→ **The task**
From the first line to the last, copy the listing exactly and omit the pictures.
_____
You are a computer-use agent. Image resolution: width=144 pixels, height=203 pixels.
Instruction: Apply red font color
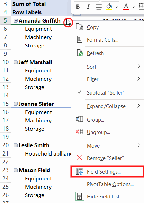126,7
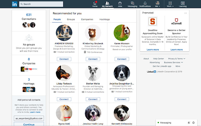Connect with Stefan Weitz

(93, 99)
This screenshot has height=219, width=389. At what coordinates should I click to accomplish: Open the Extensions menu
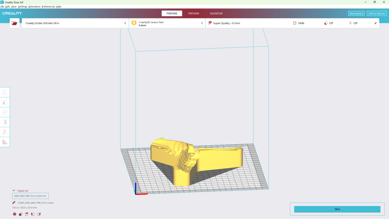(x=34, y=6)
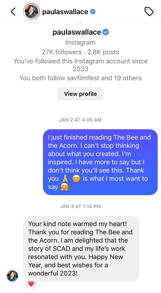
_____
→ **Output of the task**
You are a computer-use agent. Image resolution: width=144 pixels, height=203 pixels.
Instruction: Apply red font color
126,7
Connect with Stefan Weitz

(93, 99)
This screenshot has height=219, width=389. At what coordinates should I click to accomplish: Open the Extensions menu
(x=34, y=6)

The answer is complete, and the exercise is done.